SOURCE DATA below:

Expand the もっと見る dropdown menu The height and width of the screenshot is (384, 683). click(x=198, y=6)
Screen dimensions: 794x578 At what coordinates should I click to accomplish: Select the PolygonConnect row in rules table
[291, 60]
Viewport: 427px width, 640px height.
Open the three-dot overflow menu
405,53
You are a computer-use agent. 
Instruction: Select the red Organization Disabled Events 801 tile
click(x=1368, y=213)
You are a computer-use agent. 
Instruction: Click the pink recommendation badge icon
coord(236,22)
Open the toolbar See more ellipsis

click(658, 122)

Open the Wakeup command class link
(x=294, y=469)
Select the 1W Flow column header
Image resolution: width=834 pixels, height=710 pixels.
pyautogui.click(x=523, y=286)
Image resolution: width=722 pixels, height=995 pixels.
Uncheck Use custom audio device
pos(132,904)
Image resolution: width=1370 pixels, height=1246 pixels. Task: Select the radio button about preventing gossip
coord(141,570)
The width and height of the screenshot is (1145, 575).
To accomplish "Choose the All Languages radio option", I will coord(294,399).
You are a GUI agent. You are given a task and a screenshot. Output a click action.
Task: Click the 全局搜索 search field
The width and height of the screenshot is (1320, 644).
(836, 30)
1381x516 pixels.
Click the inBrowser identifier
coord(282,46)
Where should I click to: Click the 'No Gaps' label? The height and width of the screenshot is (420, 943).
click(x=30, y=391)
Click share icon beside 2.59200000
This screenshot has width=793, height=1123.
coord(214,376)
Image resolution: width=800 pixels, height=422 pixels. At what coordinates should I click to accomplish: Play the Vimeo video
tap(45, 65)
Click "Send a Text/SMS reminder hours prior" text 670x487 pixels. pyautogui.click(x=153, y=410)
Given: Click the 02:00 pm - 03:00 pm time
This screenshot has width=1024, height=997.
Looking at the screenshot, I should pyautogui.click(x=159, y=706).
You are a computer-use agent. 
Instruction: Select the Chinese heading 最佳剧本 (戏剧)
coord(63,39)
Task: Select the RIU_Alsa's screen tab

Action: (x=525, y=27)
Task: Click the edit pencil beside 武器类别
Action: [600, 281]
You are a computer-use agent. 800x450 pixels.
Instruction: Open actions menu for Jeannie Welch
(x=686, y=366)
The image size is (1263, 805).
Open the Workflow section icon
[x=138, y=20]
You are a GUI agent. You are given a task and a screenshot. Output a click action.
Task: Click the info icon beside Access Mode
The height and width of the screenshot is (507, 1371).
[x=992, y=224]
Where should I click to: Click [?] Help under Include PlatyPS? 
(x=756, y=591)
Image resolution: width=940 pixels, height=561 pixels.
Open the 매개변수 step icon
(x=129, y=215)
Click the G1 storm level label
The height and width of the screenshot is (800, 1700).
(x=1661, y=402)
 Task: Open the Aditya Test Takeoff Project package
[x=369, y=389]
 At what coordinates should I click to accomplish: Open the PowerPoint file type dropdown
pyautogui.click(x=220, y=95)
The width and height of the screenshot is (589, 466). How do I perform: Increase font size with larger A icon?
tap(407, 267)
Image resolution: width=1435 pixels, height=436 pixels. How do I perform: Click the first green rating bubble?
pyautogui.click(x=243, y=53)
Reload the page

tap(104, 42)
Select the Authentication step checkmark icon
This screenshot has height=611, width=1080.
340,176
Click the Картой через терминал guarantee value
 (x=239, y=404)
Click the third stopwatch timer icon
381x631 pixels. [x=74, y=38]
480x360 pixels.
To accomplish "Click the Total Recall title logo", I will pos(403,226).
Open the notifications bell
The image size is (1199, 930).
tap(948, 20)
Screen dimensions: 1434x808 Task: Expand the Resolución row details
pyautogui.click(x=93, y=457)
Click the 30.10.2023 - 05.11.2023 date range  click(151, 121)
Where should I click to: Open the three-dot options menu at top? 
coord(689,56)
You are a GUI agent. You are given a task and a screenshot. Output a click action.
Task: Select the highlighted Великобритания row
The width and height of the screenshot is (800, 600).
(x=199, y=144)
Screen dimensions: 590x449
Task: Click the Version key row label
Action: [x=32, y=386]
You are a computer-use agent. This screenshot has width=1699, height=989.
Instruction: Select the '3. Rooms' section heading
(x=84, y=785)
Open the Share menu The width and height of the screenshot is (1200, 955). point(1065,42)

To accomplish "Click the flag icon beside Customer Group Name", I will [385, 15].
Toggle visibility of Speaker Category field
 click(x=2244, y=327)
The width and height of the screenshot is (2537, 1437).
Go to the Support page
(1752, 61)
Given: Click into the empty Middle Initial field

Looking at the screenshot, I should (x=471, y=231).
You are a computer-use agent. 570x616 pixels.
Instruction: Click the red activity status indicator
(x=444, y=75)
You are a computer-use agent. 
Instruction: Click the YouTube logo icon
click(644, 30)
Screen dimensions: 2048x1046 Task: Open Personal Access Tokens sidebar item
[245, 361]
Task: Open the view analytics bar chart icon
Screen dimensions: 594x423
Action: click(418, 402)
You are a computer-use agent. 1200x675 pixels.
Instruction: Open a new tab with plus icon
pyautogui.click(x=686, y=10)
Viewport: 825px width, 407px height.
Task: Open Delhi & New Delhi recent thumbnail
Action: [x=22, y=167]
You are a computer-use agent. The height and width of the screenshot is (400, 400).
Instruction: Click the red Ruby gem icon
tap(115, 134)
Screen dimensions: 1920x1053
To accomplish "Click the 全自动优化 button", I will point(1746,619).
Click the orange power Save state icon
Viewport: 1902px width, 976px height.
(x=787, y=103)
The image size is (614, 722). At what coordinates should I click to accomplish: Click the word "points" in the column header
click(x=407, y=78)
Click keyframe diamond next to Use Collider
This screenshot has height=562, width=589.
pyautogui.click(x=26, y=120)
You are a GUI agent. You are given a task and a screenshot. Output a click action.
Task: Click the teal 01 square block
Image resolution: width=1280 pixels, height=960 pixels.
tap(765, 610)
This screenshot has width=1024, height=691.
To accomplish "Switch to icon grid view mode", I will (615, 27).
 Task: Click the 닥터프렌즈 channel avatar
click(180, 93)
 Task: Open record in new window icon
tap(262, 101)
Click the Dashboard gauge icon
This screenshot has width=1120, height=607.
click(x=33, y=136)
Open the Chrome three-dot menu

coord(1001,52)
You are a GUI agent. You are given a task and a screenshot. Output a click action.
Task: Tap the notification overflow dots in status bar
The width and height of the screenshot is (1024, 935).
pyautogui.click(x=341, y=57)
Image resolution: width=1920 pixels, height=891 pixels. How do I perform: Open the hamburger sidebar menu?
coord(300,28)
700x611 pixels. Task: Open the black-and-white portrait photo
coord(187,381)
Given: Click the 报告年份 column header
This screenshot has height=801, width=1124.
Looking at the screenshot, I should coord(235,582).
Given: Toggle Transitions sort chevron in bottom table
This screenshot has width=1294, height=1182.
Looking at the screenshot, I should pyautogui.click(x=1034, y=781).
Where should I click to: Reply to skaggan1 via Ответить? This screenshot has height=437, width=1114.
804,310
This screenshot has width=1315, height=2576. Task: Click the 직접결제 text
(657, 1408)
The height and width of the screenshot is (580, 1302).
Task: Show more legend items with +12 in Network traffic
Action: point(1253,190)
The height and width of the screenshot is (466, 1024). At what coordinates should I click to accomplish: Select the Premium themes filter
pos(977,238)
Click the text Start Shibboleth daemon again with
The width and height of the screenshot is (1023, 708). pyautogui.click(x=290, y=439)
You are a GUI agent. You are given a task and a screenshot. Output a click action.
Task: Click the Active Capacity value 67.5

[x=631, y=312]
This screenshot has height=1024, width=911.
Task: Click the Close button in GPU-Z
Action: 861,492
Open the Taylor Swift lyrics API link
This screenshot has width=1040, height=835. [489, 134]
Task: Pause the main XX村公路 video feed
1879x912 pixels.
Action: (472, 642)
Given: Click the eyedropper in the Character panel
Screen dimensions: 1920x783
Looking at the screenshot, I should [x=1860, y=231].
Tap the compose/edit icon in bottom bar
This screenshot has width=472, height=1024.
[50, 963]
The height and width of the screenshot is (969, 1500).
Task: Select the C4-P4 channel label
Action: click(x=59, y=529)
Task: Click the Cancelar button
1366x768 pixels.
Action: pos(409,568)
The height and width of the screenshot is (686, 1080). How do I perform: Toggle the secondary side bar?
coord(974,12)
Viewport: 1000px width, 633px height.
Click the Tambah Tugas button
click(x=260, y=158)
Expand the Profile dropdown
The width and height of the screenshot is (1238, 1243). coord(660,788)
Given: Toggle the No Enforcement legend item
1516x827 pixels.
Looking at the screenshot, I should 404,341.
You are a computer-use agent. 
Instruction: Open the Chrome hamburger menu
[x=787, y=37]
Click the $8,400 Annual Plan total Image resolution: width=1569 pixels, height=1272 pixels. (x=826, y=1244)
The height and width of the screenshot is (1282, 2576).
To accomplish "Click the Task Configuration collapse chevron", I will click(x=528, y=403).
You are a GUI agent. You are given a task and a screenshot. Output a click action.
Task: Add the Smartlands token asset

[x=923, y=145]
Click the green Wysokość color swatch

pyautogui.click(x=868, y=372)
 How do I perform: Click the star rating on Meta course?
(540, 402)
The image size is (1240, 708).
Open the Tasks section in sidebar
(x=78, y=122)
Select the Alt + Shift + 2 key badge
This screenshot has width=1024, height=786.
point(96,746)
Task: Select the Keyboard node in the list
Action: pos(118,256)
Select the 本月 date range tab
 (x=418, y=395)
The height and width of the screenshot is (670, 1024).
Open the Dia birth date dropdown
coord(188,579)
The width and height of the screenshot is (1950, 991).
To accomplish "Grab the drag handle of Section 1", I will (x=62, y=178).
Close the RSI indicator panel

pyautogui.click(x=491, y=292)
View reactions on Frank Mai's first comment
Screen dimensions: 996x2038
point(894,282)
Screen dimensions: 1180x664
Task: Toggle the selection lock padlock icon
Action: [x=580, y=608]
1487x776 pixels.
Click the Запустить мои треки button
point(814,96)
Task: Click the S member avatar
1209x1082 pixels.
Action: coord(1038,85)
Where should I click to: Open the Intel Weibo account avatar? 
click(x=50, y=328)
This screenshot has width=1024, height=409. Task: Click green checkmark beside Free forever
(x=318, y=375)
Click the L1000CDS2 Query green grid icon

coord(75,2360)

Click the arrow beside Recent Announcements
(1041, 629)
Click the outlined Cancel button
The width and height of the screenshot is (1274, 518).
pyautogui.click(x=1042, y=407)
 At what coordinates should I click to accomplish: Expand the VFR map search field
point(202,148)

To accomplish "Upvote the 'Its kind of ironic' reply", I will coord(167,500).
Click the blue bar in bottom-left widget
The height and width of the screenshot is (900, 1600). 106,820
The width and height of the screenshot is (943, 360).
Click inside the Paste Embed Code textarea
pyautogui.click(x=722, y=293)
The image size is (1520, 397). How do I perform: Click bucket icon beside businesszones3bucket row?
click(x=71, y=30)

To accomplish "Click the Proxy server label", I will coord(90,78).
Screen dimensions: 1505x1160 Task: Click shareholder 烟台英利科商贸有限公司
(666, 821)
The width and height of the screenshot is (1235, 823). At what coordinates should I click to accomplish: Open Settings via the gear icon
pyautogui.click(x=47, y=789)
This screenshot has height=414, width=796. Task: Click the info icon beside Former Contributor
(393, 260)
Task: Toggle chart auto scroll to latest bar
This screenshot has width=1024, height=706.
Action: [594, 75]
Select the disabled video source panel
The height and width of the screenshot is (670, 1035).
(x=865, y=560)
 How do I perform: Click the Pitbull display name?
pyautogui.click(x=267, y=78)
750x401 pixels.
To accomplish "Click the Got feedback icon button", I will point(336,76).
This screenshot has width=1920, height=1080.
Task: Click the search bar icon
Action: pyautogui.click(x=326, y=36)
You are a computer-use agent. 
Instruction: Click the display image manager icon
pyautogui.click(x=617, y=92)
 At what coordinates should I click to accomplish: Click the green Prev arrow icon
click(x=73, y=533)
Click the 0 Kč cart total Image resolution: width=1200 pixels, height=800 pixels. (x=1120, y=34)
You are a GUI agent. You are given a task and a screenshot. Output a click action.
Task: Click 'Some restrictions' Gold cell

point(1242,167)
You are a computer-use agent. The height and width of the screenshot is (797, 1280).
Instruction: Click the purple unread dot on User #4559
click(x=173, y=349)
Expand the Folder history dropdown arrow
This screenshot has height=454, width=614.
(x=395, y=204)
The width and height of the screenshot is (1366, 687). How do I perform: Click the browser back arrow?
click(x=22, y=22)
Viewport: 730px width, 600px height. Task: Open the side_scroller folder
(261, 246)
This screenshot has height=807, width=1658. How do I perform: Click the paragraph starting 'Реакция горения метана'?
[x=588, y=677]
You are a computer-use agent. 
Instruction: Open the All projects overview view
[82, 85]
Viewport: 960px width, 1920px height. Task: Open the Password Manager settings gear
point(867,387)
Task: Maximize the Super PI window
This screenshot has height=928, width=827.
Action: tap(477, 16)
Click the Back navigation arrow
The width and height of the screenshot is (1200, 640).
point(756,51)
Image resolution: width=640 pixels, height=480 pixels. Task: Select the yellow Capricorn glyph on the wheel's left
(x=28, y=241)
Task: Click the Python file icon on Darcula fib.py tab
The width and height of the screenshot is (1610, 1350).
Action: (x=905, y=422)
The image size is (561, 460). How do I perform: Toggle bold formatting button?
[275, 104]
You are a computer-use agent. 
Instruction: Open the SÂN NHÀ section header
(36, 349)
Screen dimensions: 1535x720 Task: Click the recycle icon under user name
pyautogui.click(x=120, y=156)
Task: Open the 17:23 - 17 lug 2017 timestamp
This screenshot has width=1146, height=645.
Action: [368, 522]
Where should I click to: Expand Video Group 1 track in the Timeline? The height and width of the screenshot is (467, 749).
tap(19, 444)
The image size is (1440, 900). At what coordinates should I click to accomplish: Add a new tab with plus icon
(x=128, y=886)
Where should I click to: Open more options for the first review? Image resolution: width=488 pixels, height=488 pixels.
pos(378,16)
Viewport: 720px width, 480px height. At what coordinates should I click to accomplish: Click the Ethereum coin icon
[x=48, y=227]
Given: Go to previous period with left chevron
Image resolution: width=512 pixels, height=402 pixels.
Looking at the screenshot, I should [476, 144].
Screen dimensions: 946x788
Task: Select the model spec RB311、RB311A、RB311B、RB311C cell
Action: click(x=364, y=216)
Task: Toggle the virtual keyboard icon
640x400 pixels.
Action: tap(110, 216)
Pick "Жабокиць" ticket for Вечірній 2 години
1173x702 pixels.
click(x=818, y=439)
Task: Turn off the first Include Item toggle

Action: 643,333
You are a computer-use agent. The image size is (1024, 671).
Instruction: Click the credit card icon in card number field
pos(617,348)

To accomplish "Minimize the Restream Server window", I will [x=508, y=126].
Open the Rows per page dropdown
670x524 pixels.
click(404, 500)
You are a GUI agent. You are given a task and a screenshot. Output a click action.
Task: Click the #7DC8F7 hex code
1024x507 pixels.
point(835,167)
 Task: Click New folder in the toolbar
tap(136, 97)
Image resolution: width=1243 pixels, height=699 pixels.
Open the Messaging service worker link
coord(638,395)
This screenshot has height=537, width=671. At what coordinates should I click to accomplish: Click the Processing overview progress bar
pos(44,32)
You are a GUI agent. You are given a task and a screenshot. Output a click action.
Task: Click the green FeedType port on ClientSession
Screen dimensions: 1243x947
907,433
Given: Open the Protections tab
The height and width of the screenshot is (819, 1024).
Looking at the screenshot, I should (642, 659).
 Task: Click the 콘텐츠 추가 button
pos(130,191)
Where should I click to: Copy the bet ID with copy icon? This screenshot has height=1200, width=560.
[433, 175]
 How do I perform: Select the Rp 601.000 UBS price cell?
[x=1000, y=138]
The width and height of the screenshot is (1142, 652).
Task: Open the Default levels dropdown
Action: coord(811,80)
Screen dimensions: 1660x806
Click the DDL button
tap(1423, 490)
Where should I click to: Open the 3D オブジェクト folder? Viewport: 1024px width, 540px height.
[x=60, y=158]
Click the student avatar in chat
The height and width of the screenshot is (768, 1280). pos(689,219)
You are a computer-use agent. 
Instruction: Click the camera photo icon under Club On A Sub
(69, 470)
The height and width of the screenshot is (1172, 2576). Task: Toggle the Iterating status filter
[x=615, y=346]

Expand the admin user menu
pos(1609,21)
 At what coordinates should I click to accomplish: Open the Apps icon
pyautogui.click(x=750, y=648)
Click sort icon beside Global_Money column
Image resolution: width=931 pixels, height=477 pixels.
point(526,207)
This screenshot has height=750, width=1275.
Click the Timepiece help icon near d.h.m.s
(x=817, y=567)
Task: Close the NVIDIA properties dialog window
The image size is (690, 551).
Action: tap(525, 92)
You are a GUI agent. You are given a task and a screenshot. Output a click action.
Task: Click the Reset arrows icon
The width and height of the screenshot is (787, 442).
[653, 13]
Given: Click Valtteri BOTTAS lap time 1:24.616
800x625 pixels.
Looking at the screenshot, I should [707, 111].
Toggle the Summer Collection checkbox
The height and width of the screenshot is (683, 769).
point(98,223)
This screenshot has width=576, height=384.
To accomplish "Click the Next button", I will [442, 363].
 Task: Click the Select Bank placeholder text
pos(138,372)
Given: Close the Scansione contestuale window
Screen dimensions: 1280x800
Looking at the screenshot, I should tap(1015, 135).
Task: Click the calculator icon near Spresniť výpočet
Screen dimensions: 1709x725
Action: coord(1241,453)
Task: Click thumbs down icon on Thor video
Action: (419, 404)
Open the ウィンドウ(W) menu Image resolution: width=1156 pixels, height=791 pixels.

End of SOURCE DATA.

### PROBLEM DESCRIPTION
In the listing above, start at the line with "The width and height of the screenshot is (800, 600).", go on through the line with "You are a computer-use agent. This", and copy each of those lines exactly; leave out all the rest.

### EXERCISE RESPONSE
The width and height of the screenshot is (800, 600).
(x=199, y=144)
Screen dimensions: 590x449
Task: Click the Version key row label
Action: [x=32, y=386]
You are a computer-use agent. This screenshot has width=1699, height=989.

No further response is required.